__Your goal__. Below are some records; copy each line in them that contains "Given".

Records contained in a dataset:
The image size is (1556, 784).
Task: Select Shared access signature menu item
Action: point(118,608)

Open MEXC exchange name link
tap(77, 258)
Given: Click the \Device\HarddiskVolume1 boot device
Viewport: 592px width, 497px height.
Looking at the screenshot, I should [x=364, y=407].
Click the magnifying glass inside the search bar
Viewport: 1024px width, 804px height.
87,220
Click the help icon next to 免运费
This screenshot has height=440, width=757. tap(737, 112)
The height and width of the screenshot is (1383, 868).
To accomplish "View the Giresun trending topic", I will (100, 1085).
* * *
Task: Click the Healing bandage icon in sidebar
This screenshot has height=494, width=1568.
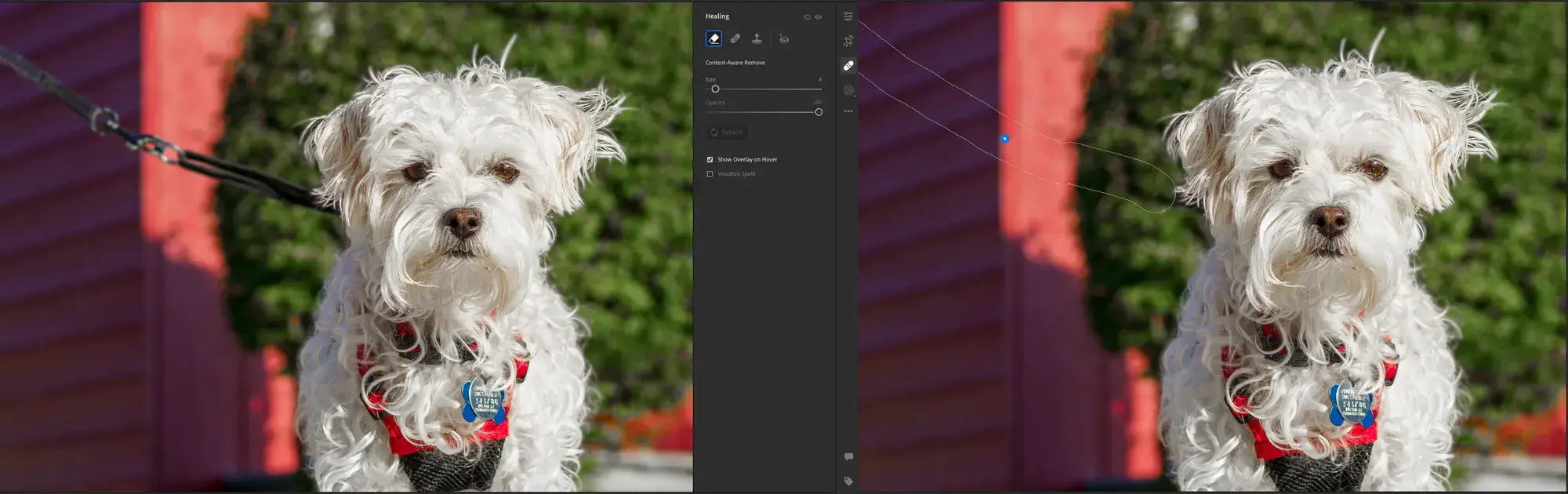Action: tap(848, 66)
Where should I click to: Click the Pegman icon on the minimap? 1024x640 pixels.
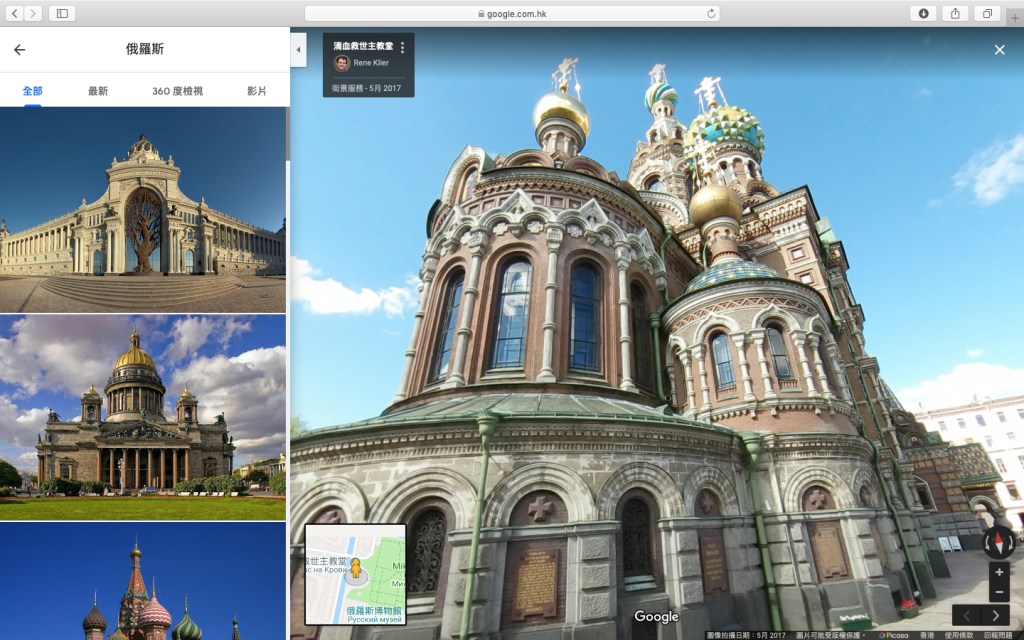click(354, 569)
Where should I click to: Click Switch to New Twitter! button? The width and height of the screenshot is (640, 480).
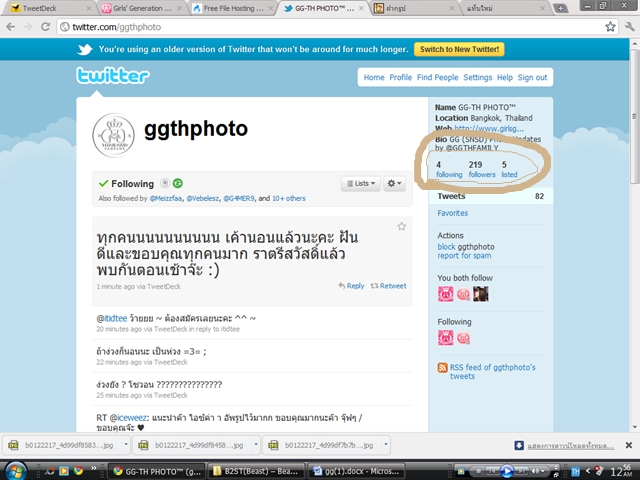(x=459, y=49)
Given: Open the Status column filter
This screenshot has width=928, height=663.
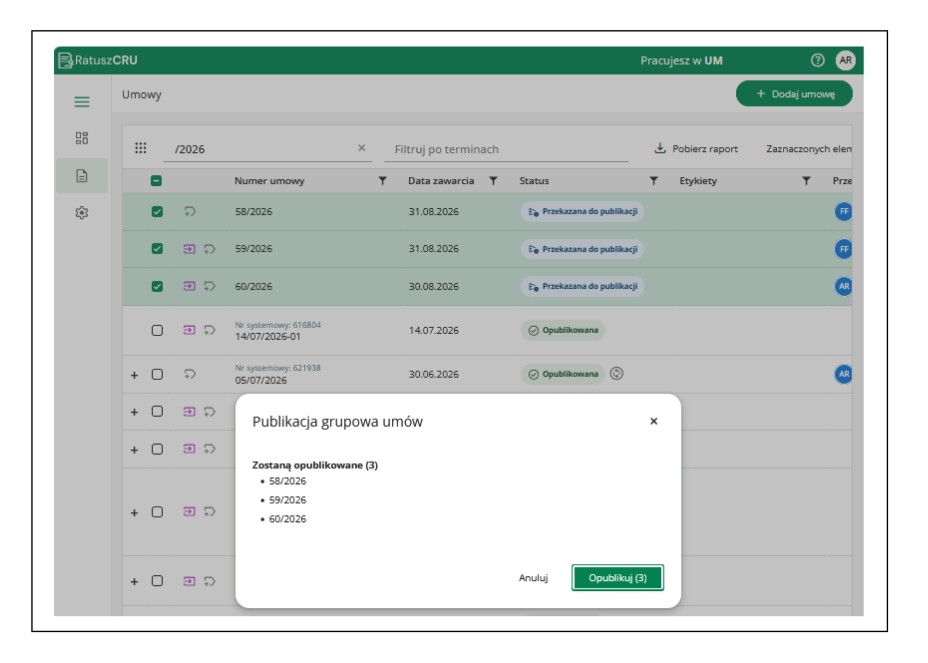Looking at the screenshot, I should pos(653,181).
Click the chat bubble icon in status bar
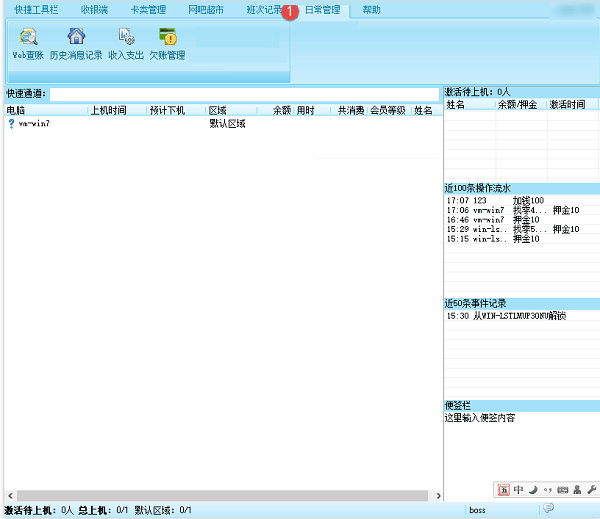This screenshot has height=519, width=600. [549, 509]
...
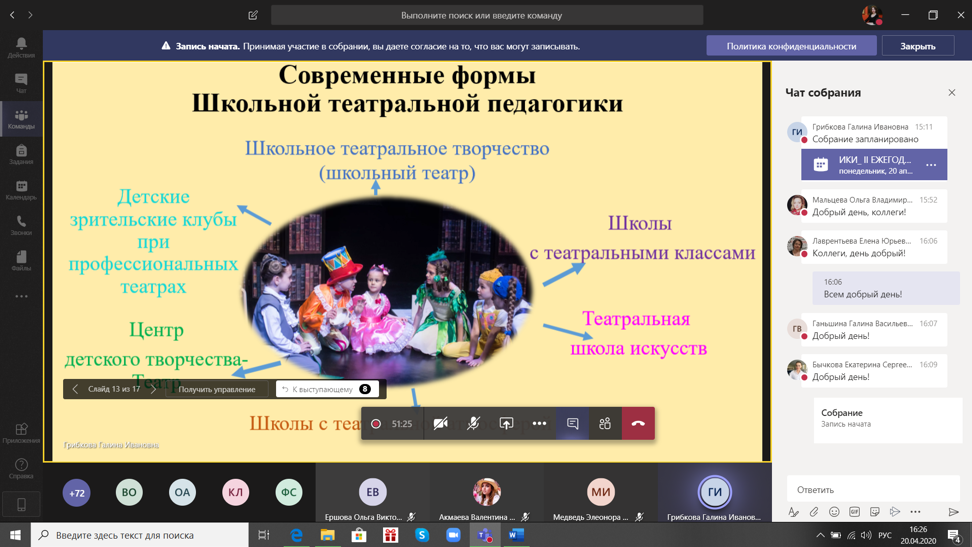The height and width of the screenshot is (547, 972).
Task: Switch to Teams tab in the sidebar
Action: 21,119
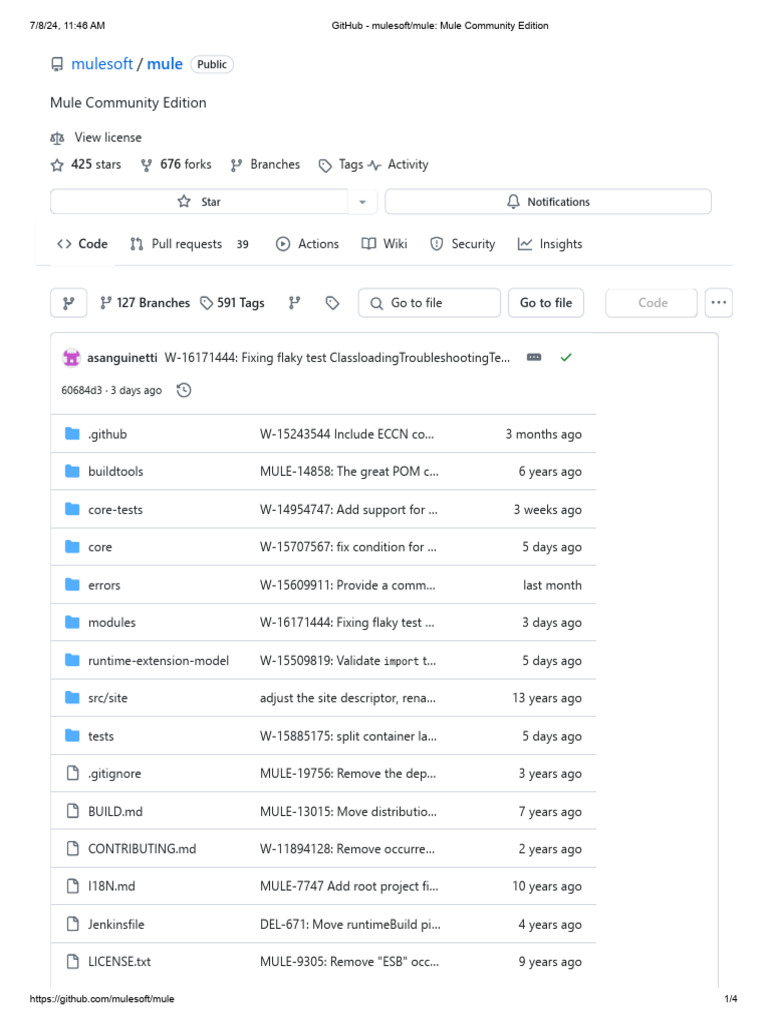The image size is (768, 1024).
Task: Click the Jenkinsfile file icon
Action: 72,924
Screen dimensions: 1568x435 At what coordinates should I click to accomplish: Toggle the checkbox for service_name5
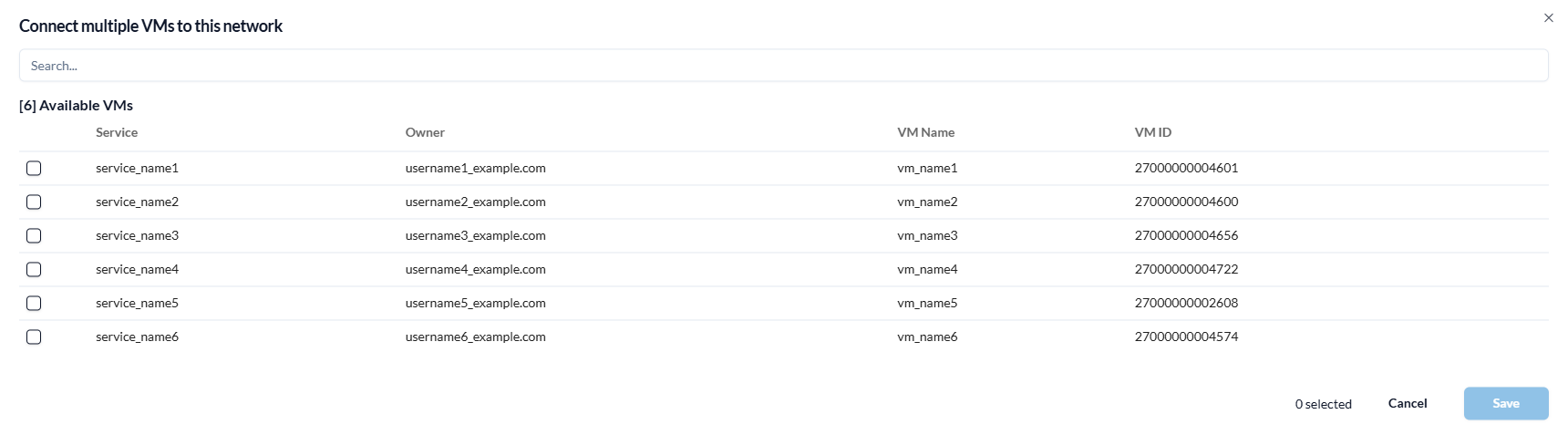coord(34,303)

__Expected output__.
Given: Click the \Device\HarddiskVolume1 boot device
Given: Open the Status column filter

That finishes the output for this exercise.